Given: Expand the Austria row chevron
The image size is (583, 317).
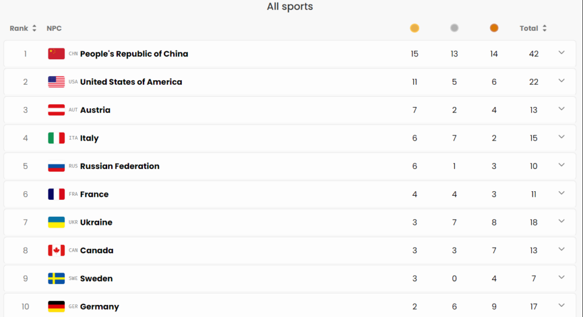Looking at the screenshot, I should [561, 109].
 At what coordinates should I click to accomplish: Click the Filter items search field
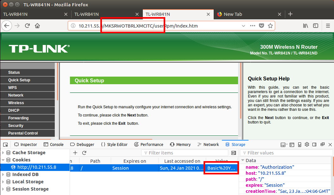pyautogui.click(x=187, y=153)
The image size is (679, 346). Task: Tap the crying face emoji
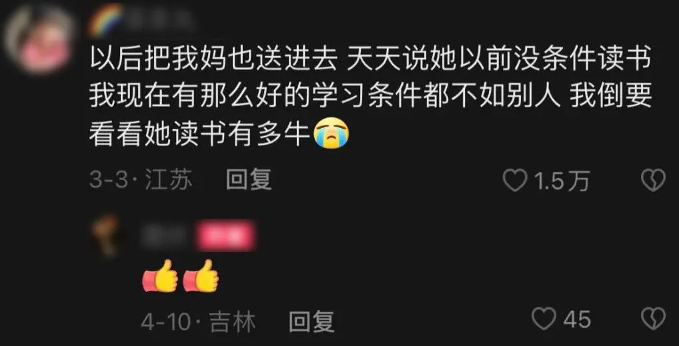tap(331, 134)
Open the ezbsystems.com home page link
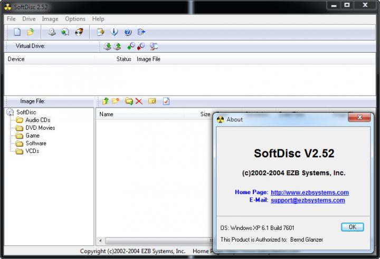380x259 pixels. (x=309, y=193)
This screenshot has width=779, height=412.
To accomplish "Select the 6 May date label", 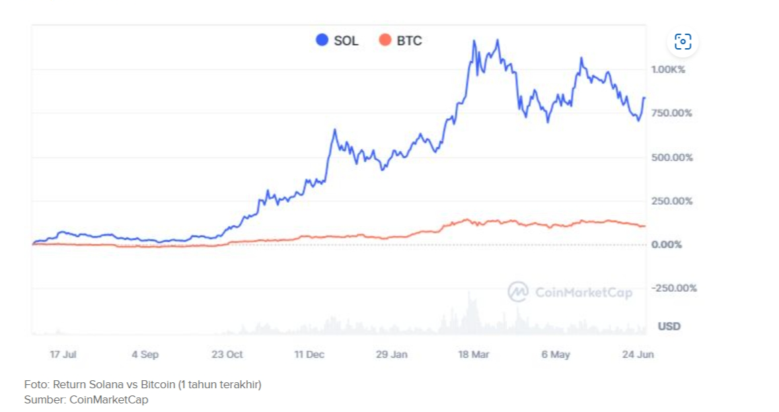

____________________

§ **TASK BRIEF**
Each line from the line containing "This screenshot has width=779, height=412." through the final line of the data above must be retyped exactly; nothing else, and no pictures, may appear.

§ **PROBLEM SOLUTION**
This screenshot has width=779, height=412.
To accomplish "Select the 6 May date label", 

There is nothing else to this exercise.